Text extract:
On Computing

On Computing: New Tricks to Learn

Joel Howell

Article by Joel Howell Newsletter Editorial Board


There are always new tricks to learn in computing. This is a continuation of the last column on search tips that you can use with Google (and most any other search engine) and may not be aware of, with thanks to the Internet and PC Mag.

Ever done math in a search box? Whether you want to figure a tip for a meal or create a complex geographical rendering, Google search gives you the ability to do calculations directly in the search bar. For example, searching 34+7, 3 times 7, or 20% of $67.42 will prompt a calculator below the bar with the correct answer already filled in. You can also input “calculator” to input your own equations.

Super math nerds can create interactive 3D virtual objects (on desktop browsers that support WebGL) by plugging in an equation that uses “x” and “y” as free variables.

You can convert units You can input 38 degrees Celsius in Fahrenheit, 10 ounces in pounds, and even 17.5 millimeters in light years. Google will not only answer but also provide an interactive conversion calculator for further converting.

Additionally, you can find up-to-date currency conversion rates without needing to know the official currency symbol ($, £, etc.) or ISO designator (i.e. USD for the US dollar or GBP for the British pound). Google’s algorithm is able to discern sentence-style queries to provide an answer, interactive chart, and a calculator for further conversions.

For example, a search for 38 dollars in Iceland returns the answer that (as of the search date) $38 is equal to 4,890.60 Icelandic Krona. A search for 1 bitcoin in dollars gives its current value. The convertor table will also include other crypto coins, like Ethereum and Dogecoin.

A Google search can define unfamiliar words (or two-word phrases) by typing the word or phrase followed by define/definition. This will prompt Google to return a card with the definition, pronunciation, and—when available—a detailed etymology. Sometimes Google will define the word inside the autocomplete box before you press Search.

Wondering where that delivery has gone? You can track (most) packages in your search bar. Just paste the tracking number into search and Google will recognize the carrier and display the package’s current status. A link will take you to the carrier’s official tracking page for more details.

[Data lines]
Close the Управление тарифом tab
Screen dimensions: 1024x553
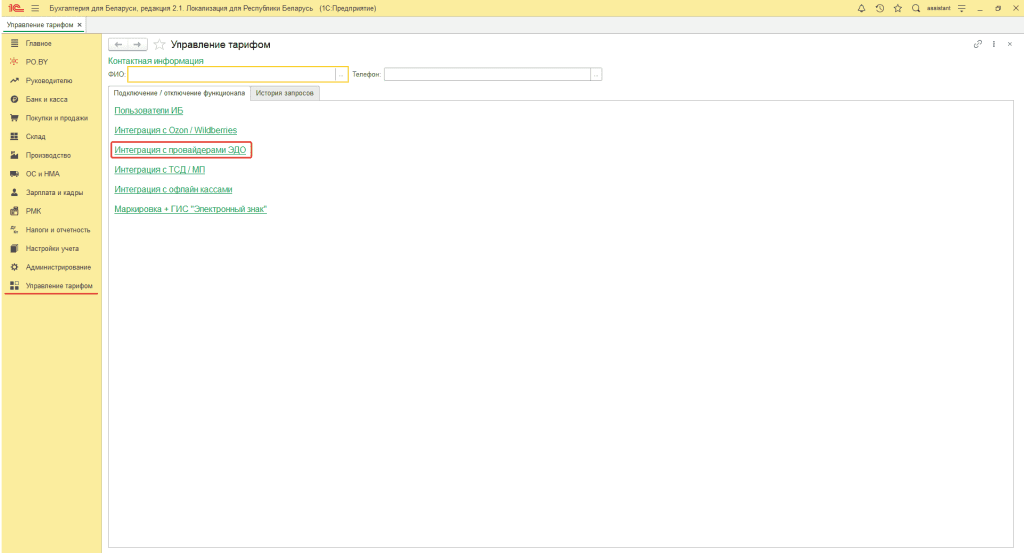80,24
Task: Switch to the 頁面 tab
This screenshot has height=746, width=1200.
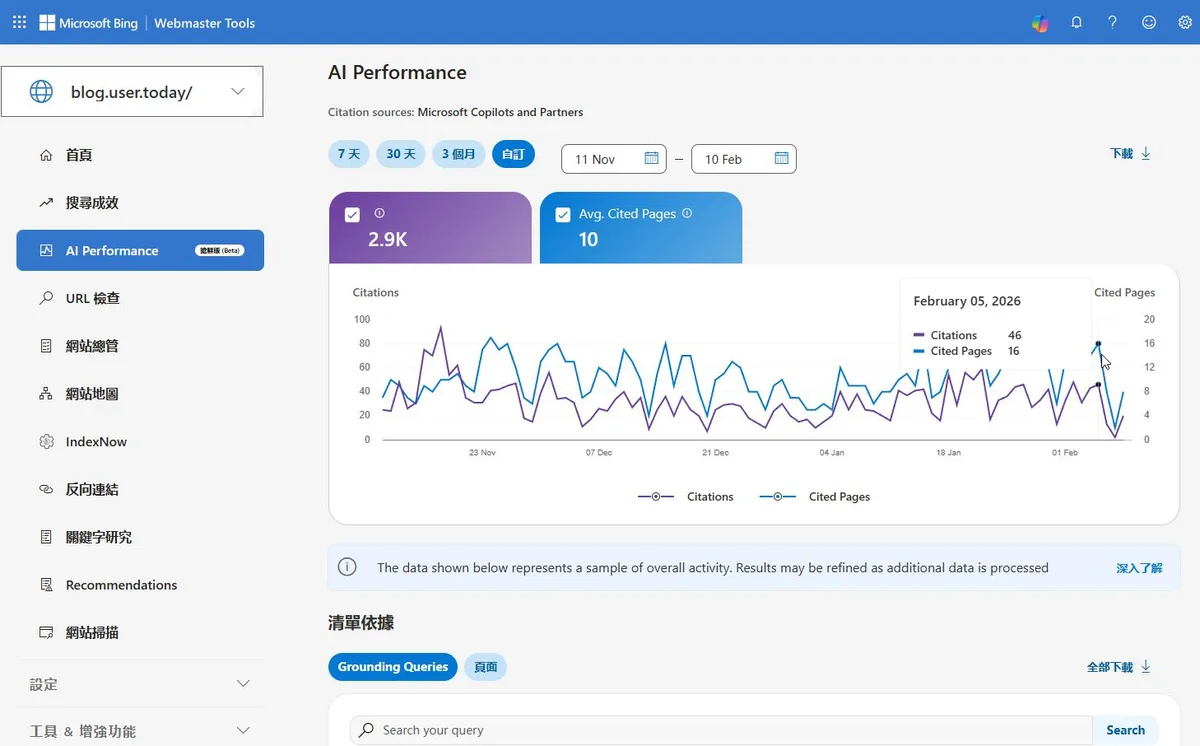Action: point(485,667)
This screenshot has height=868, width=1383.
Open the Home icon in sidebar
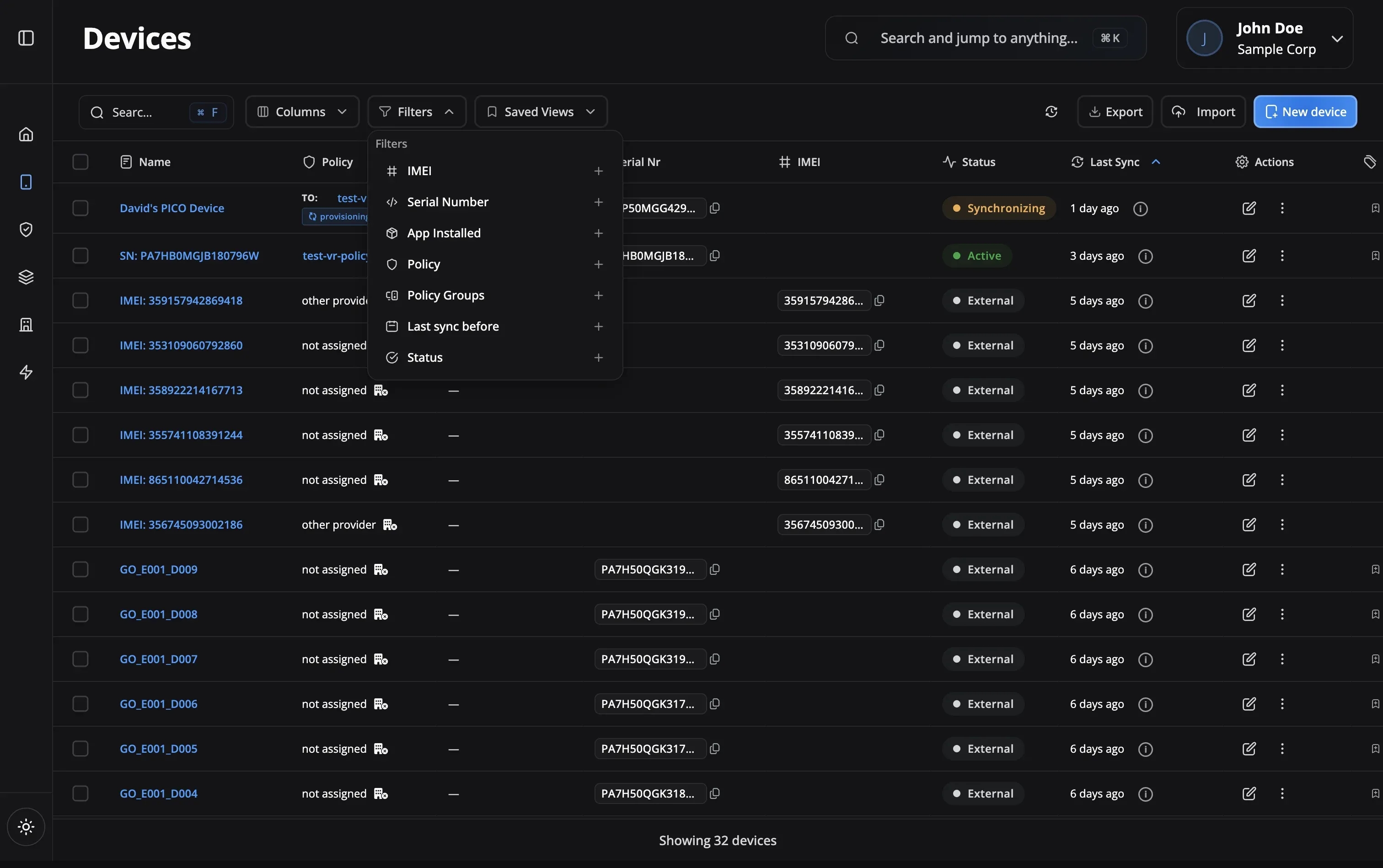click(x=26, y=134)
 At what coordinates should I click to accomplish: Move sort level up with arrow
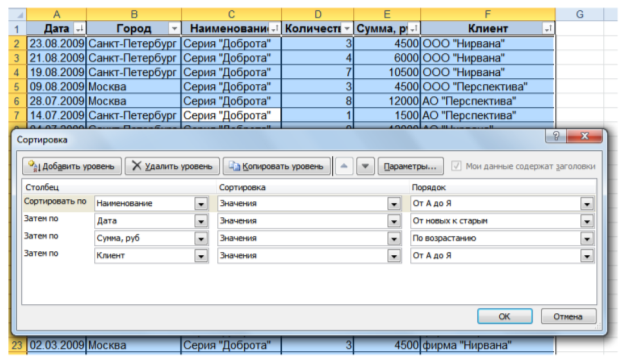344,166
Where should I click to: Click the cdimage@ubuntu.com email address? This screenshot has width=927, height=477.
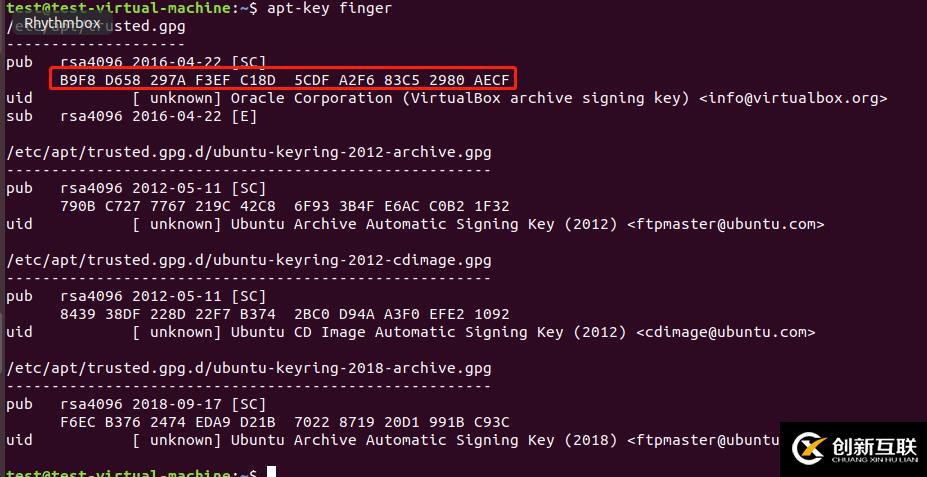tap(725, 332)
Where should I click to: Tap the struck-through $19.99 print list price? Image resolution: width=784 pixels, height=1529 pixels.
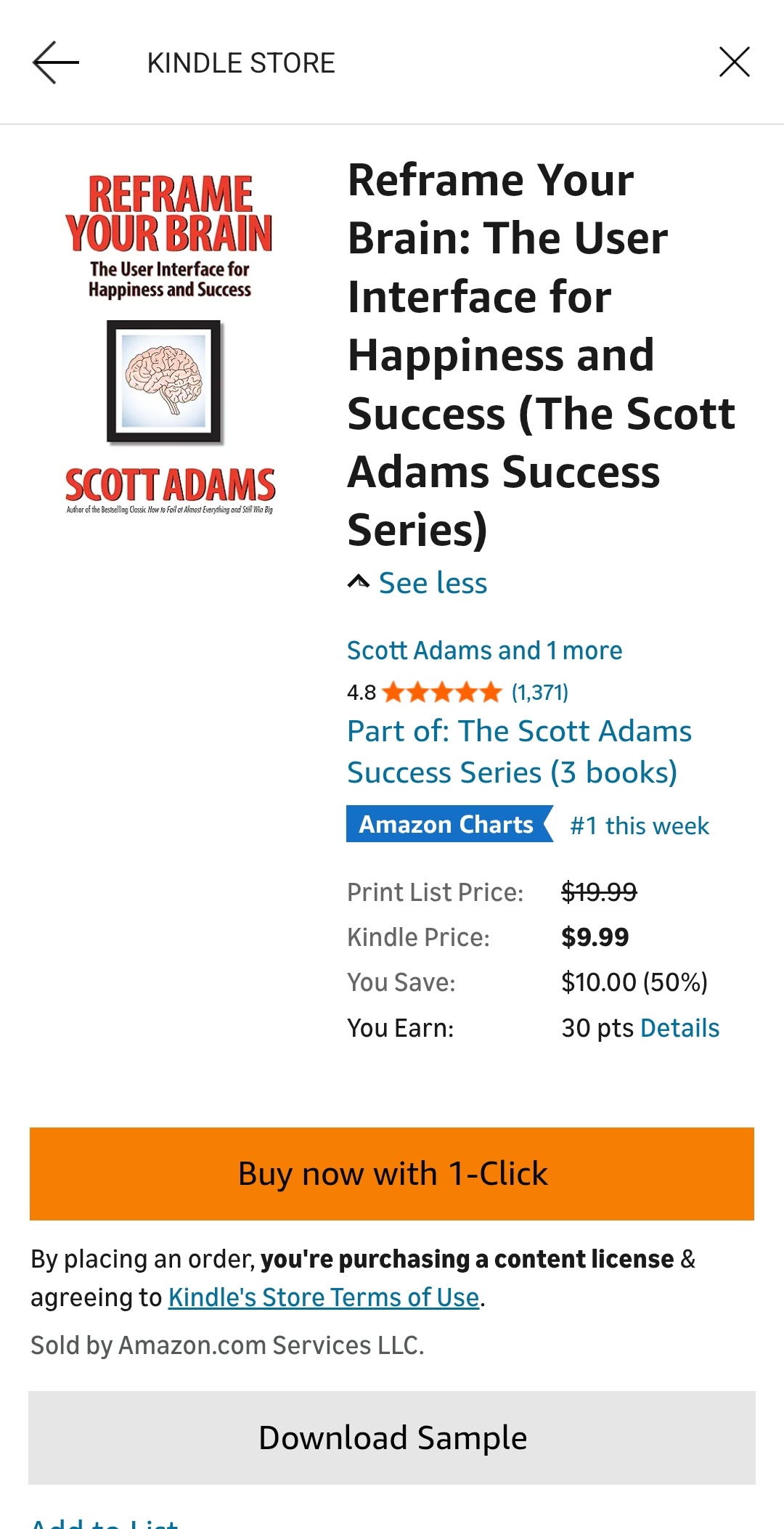tap(599, 892)
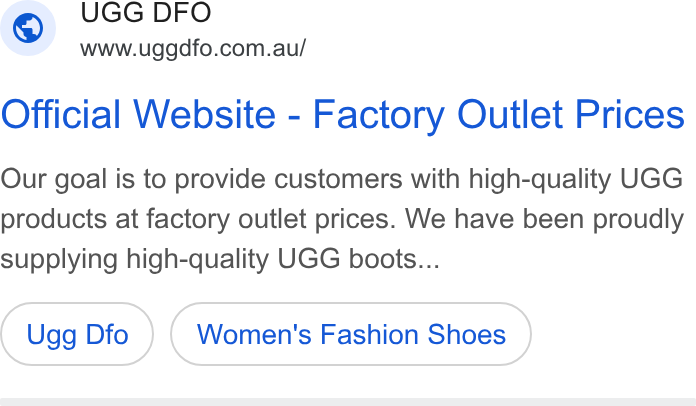Select the Ugg Dfo sitelink chip
This screenshot has width=696, height=406.
coord(77,334)
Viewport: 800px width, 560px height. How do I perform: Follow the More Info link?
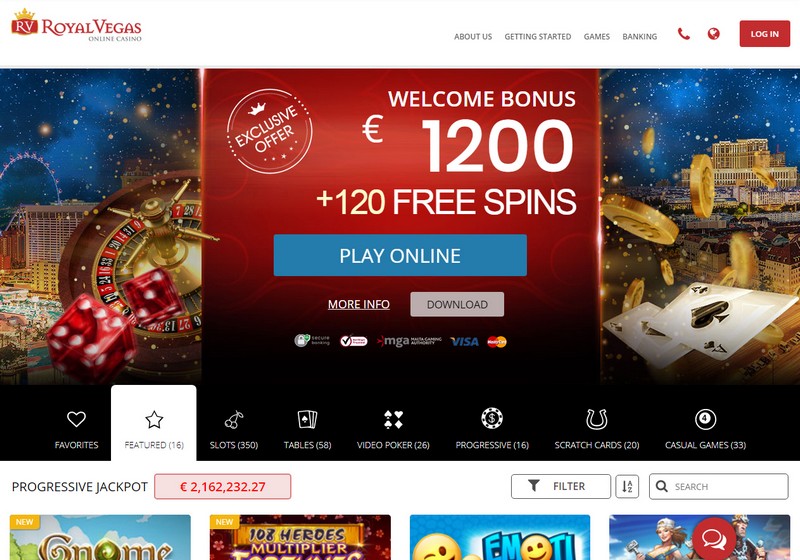click(x=359, y=304)
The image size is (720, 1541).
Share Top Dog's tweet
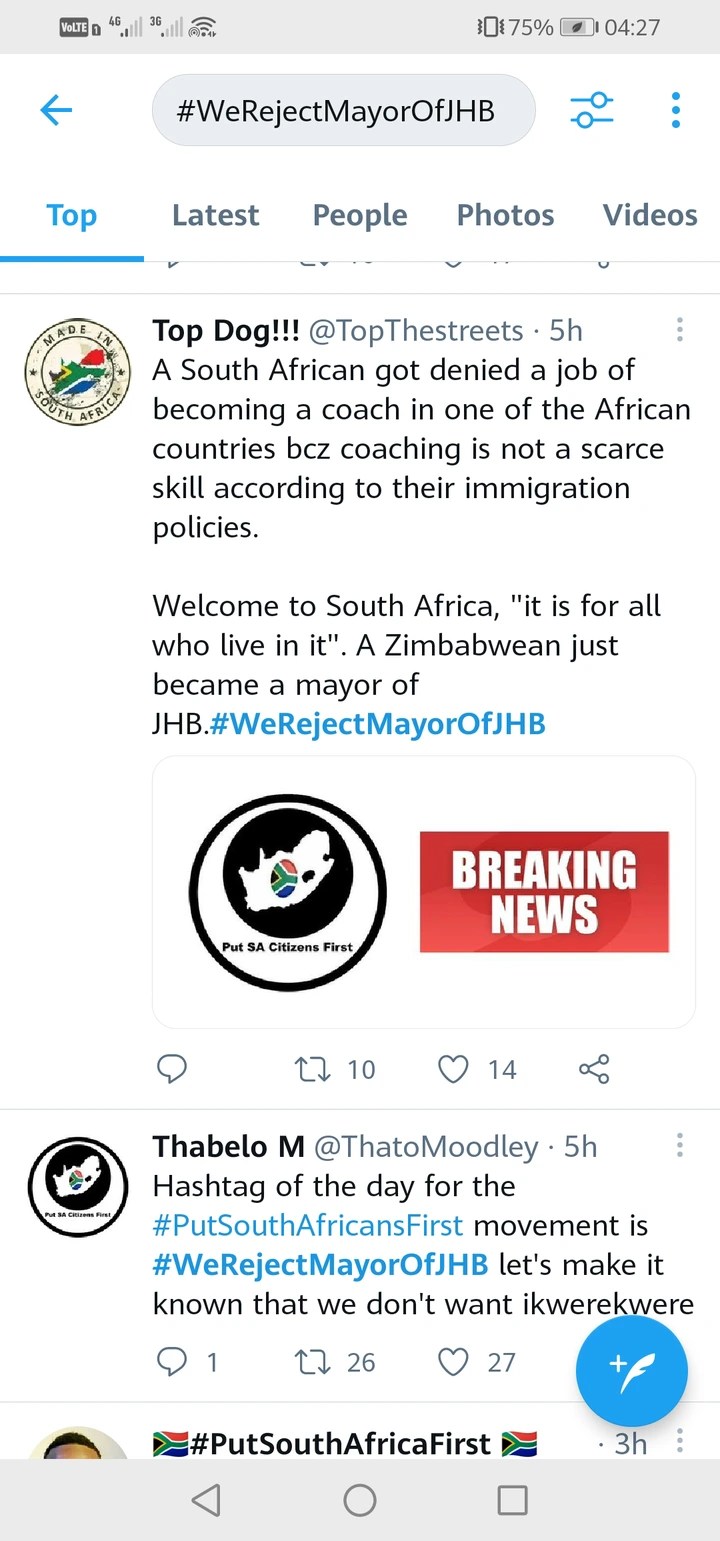[594, 1069]
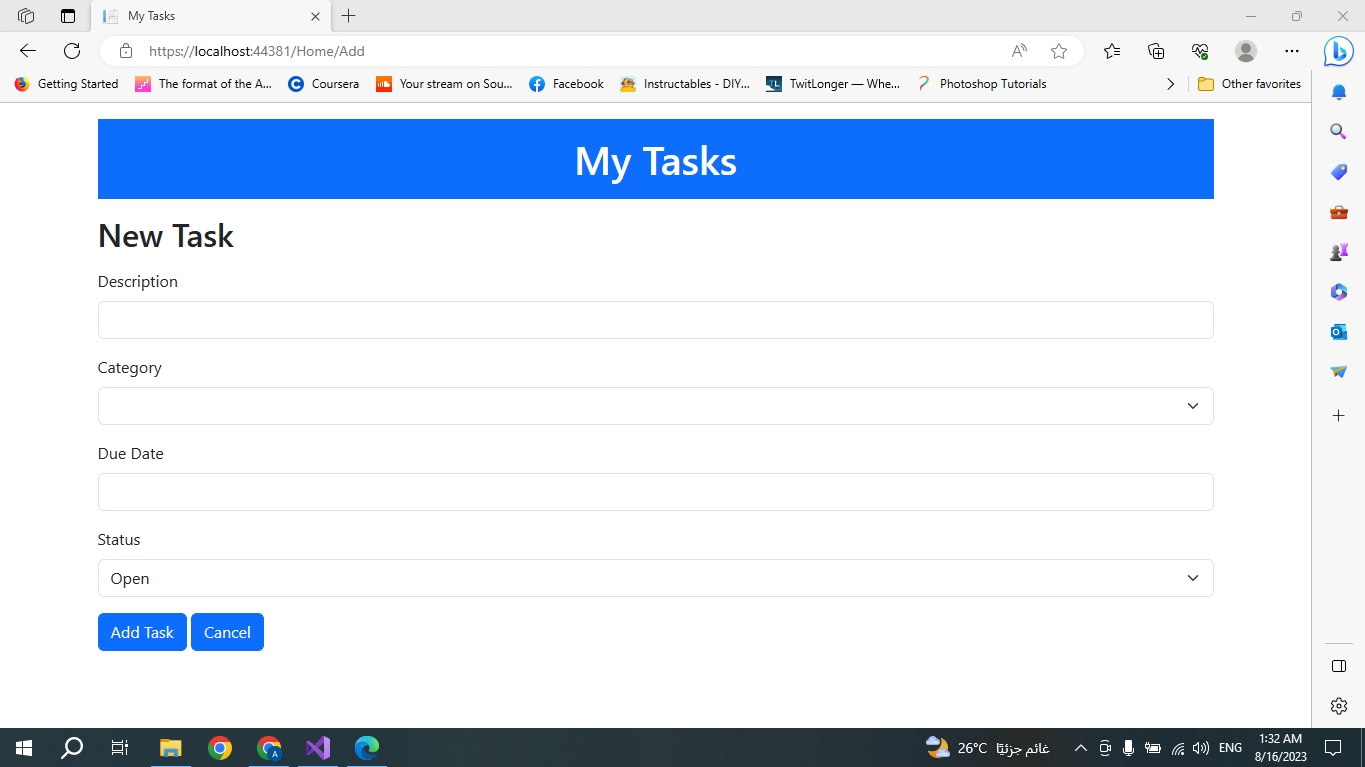Open the browser profile avatar
This screenshot has height=767, width=1365.
click(x=1246, y=51)
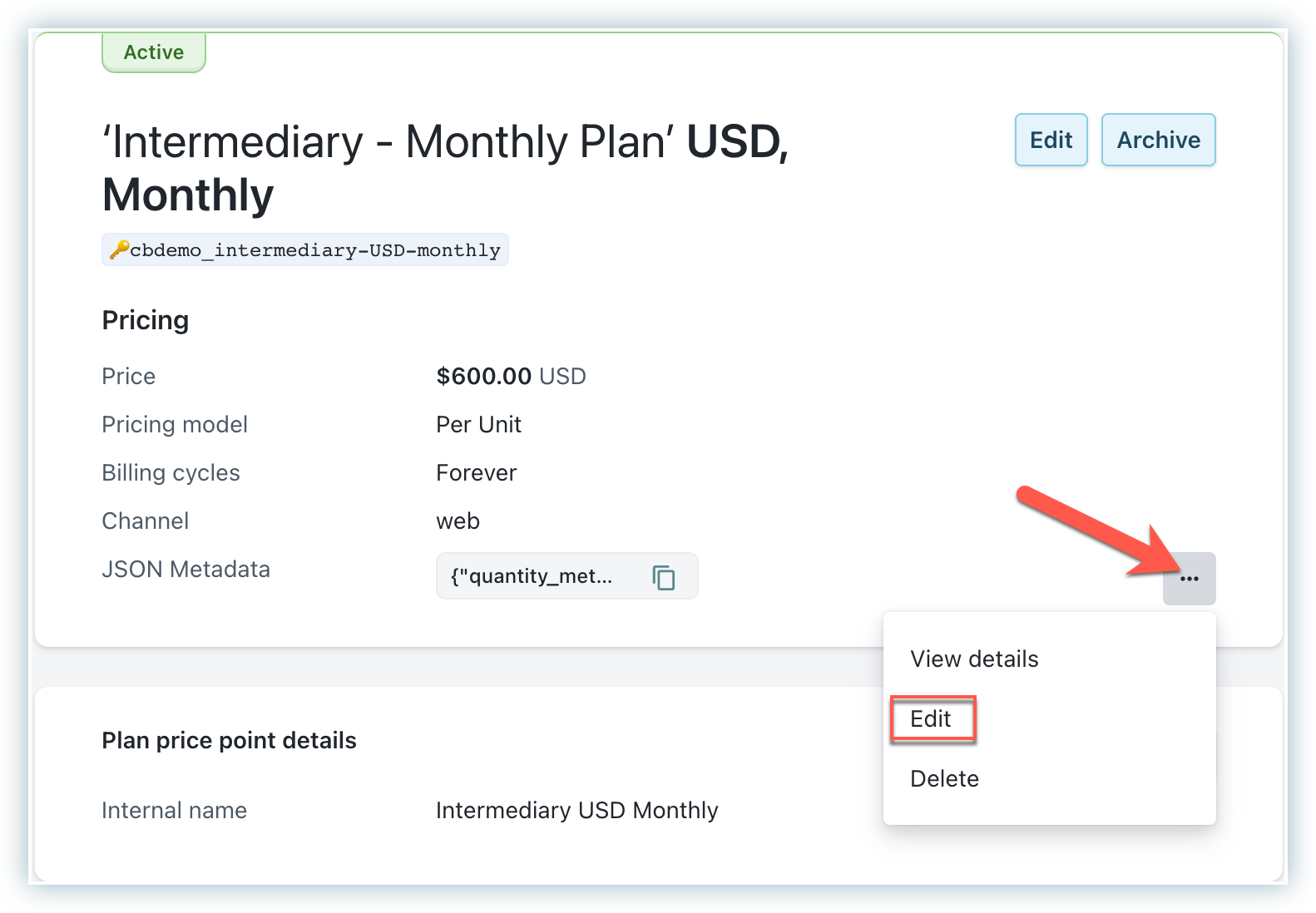
Task: Open the three-dot more options menu
Action: pos(1189,579)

Challenge 1:
Return the stretch of the search-tips column from "On Computing: New" through "your own equations.", word for word.
Challenge 2:
Condense the paragraph of the search-tips column that begins "A Google search can define unfamiliar words" into a shorter version that keeps its main facts.

Exercise result 1:
On Computing: New Tricks to Learn

Joel Howell

Article by Joel Howell Newsletter Editorial Board


There are always new tricks to learn in computing. This is a continuation of the last column on search tips that you can use with Google (and most any other search engine) and may not be aware of, with thanks to the Internet and PC Mag.

Ever done math in a search box? Whether you want to figure a tip for a meal or create a complex geographical rendering, Google search gives you the ability to do calculations directly in the search bar. For example, searching 34+7, 3 times 7, or 20% of $67.42 will prompt a calculator below the bar with the correct answer already filled in. You can also input “calculator” to input your own equations.

Exercise result 2:
To define an unfamiliar word or two-word phrase, type it followed by "define" or "definition." Google returns a card with the definition, the pronunciation and, when available, a detailed etymology. Sometimes the definition appears in the autocomplete box before you press Search.